Hospices play a pivotal and deeply valued role in Wales, providing compassionate, person‑centred care to people with life‑limiting conditions and at the end of their lives. 

We are committed to ensuring everyone who needs palliative and end‑of‑life care can access timely, high‑quality support, which meets their needs, preferences and circumstances, wherever they need it.

Over the course of this Senedd term, we have prioritised a significant programme of work to strengthen palliative and end-of-life care, in partnership with hospices, the NHS and the wider sector. This has included increased funding, strengthened leadership, workforce development and investment in bereavement services. 

Today, I am launching an approach to the Commissioning of Hospice Care in Wales, which has been developed by the Joint Commissioning Committee and the Strategic Programme for Palliative and End‑of‑Life Care. 

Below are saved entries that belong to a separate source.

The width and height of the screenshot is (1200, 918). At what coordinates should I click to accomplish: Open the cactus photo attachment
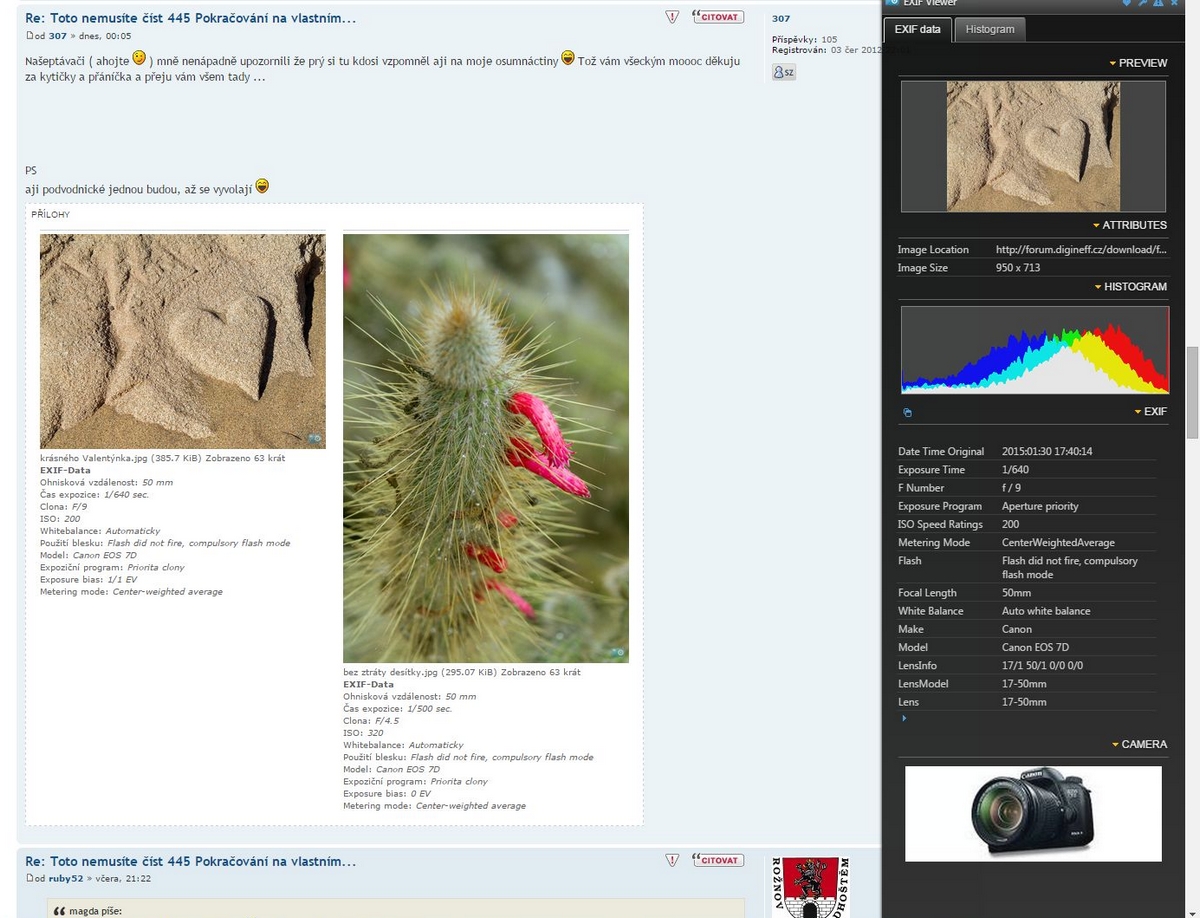486,448
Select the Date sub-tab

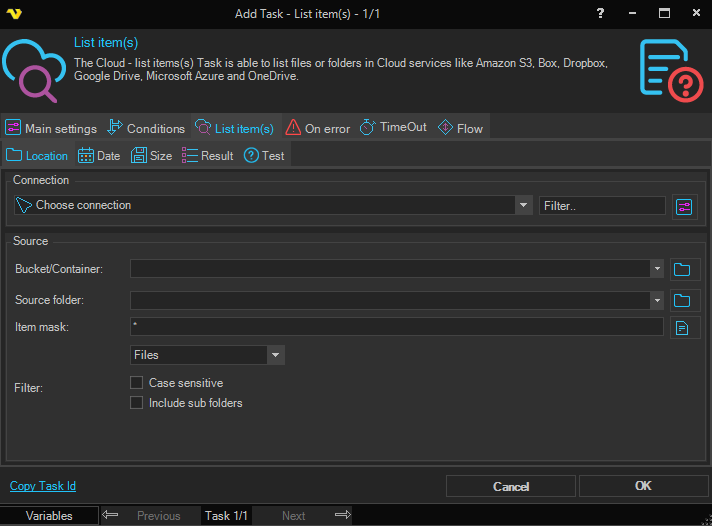99,156

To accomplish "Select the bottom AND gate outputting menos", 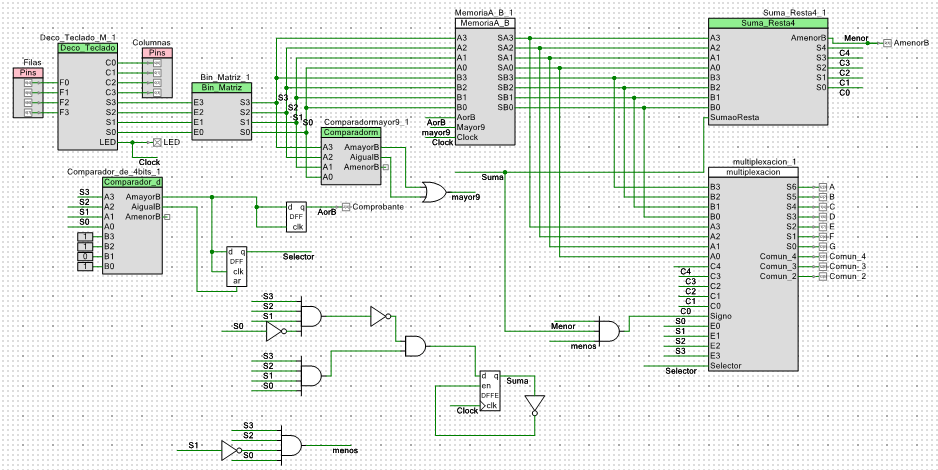I will [x=295, y=445].
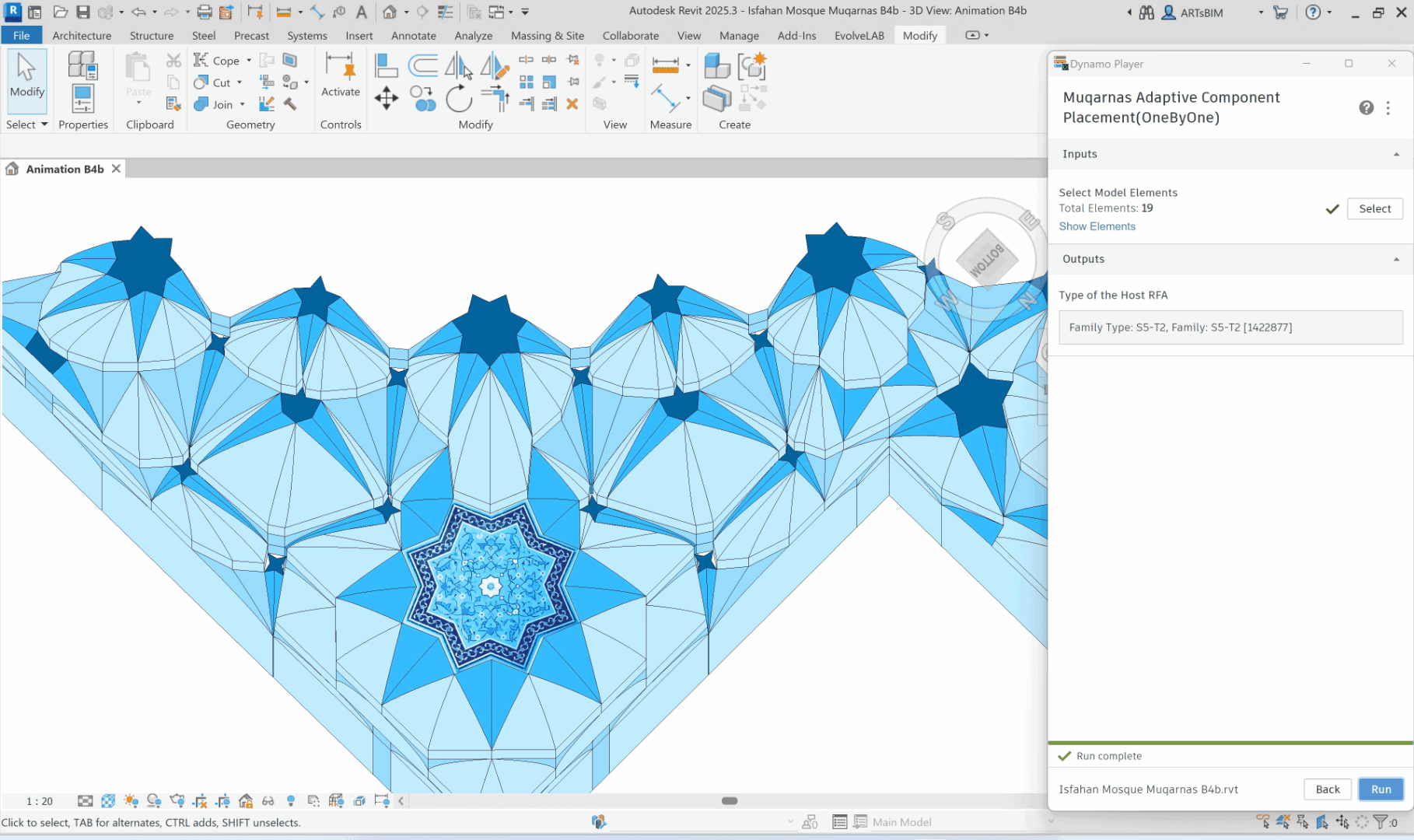Collapse the Inputs section in Dynamo Player
The height and width of the screenshot is (840, 1414).
pyautogui.click(x=1396, y=155)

While hospices make a vital contribution to our health and care system, delivering specialist inpatient and community‑based services, the commissioning arrangements have developed consistently over time, resulting in variation in access, funding approaches and long‑term sustainability across Wales.

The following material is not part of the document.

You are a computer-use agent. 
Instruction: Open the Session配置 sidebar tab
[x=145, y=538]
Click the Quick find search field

The new guidance is an important step forward, setting out shared commissioning principles, clarifying expectations of good practice, and providing practical direction for commissioners and providers over the short, medium and long term.

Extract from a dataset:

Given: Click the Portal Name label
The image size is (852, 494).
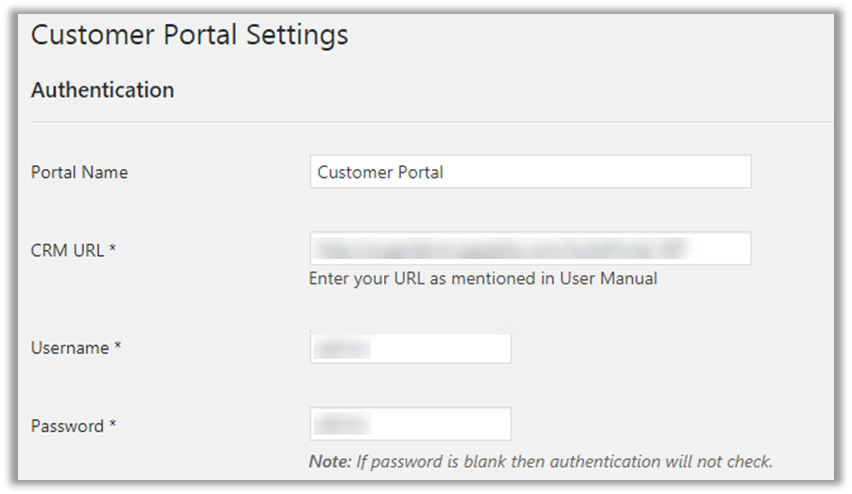Looking at the screenshot, I should tap(79, 172).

It also lays the foundations for further work, including a national needs assessment, the development of a core service specification, and a move towards a more sustainable national commissioning model from next year.

It will ensure all hospice services are: 

  • Based on assessed population need
  • High quality and outcome-focused
  • Commissioned equitably across health boards
  • Transparent and proportionate in funding and reporting 
  • Financially sustainable over the long term.

I am also today providing additional in-year financial support for hospices to help them meet the challenges caused by rising energy costs, workforce shortages, and increasing demand and complexity of care. 

I am providing an additional £4.3m to help stabilise children’s and adult hospice services across Wales. This will support providers to maintain essential services, protect staffing capacity, and ensure continuity of high‑quality care for patients and families at a critical time. This is on top of the £3m annual uplift to hospice funding in the 2025-26 Welsh Budget and means we have provided more than £25m in extra funding to support hospices over the course of this Senedd.

Taken together, the stabilisation funding and the commissioning approach is a package of support for the hospice sector – providing immediate financial relief while setting a clear, evidence‑based pathway towards longer‑term sustainability and equity.

Under the leadership of the national programme and working closely with health boards, hospices and people with lived experience, we will continue to tackle the challenges ahead of us, while focusing on delivering person‑centred, high‑quality palliative and end‑of‑life care for everyone who needs it in Wales.